Field: Internet software and services

What it does: Real-time user activity analytics with a focus on mobile applications

Funding:  $77 million raised

Investors: Andreessen Horowitz, Sequoia Capital, Y Combinator

What makes it competitive: Mixpanel had an $865 million valuation back in December 2014, a detail Wong cites as a reason he thinks the company could soon become a unicorn. CEO Suhail Doshi told TechCrunch at the time of that valuation that what gave Mixpanel an edge was its early focus on mobile analytics over websites.

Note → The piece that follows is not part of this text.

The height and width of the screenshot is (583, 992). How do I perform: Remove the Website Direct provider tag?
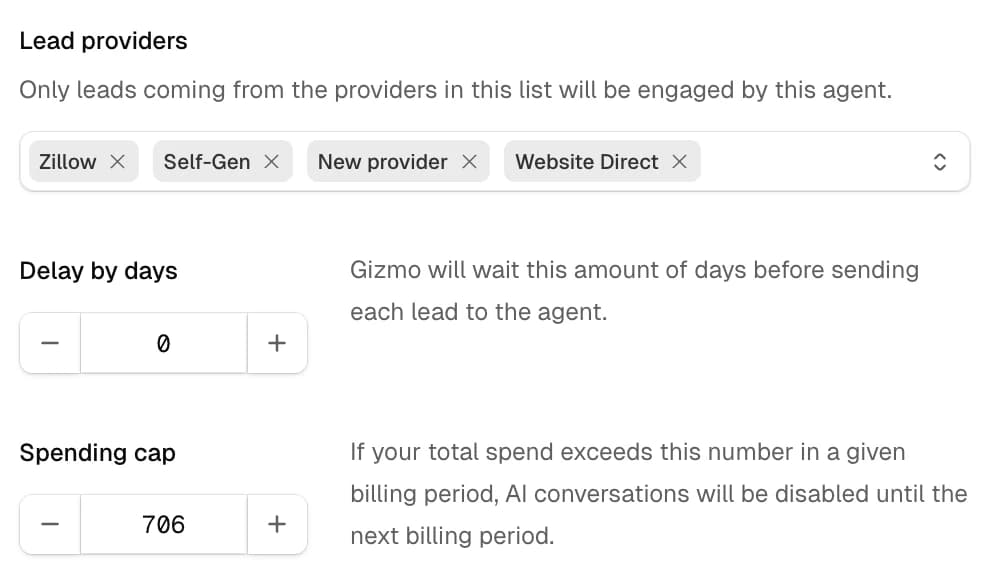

Field: Mobile software and services

What it does: It's building a mobile operating system

Funding: $110 million raised

Investors: Twitter Ventures, Qualcomm Ventures, Benchmark Capital

What makes it competitive: One indicator that Cyanogen is worth watching, says Wong,  is that Google tried to acquire the startup a little over a year ago. Not everyone agrees that Cyanogen's CyanogenMod can compete as an alternative to Google's Android operating system, but apparently it's formidable enough that Google thought so. In recent news, Cyanogen announced it was embedding Microsoft's virtual personal assistant Cortana into CyanogenMod.

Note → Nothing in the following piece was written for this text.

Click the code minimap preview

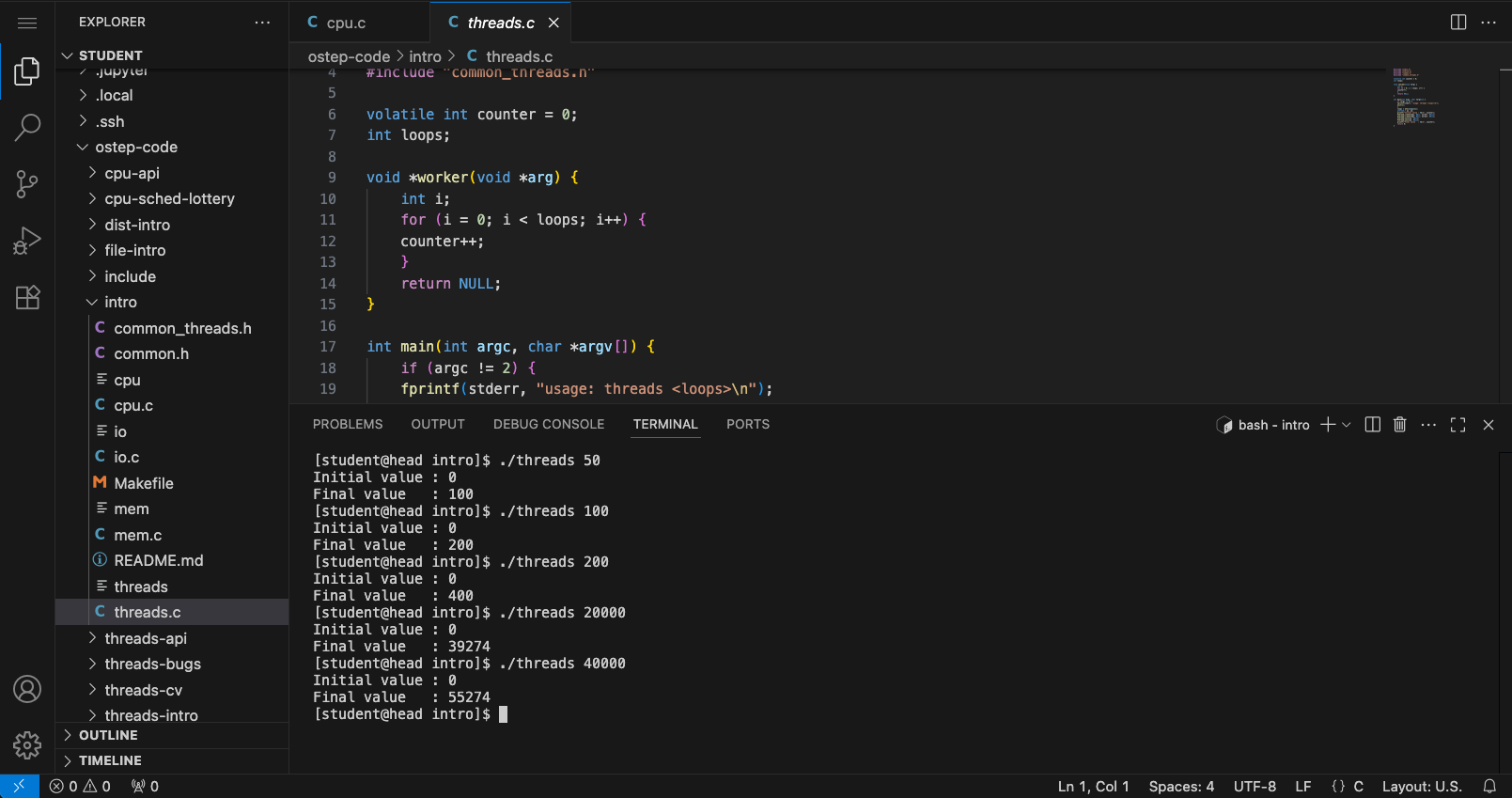tap(1415, 98)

Field: Internet software and services

What it does: Provides cloud infrastructure for developers

Funding: $183 million raised

Investors: Andreessen Horowitz, IA Ventures, CrunchFund

What makes it competitive: DigitalOcean may be a lot smaller than other cloud infrastructure providers like Amazon and Google, but the startup still views itself as a competitor to those giants. According to sources like the Journal of Cloud Computing, the company more than holds its own. The larger providers "focus on the technical features, and what we focus on is--this is why were highly differentiated--is we're focused on people, and in this specific case, we're focused on developers," CEO Ben Uretsky told VentureBeat in late 2014.

3D Robotics

Field: Drones and satellites

What it does: Builds affordable unmanned aerial vehicles, i.e. drones

Funding: $99 million raised

Investors: Foundry Group, Maveron, Mayfield Fund

What makes it competitive: China's DJI is generally considered the leading consumer drone company, but Berkeley, California-based 3D Robotics, with its many former DJI employees, poses hot competition. Former Wired magazine editor and co-founder of the company Chris Anderson has said his company played a key role in kickstarting the increasingly widespread use of drones among domestic users. As the FDA warms up to the idea of these flying devices whirring around in the skies, 3D could be poised to become the face of American drone manufacturing.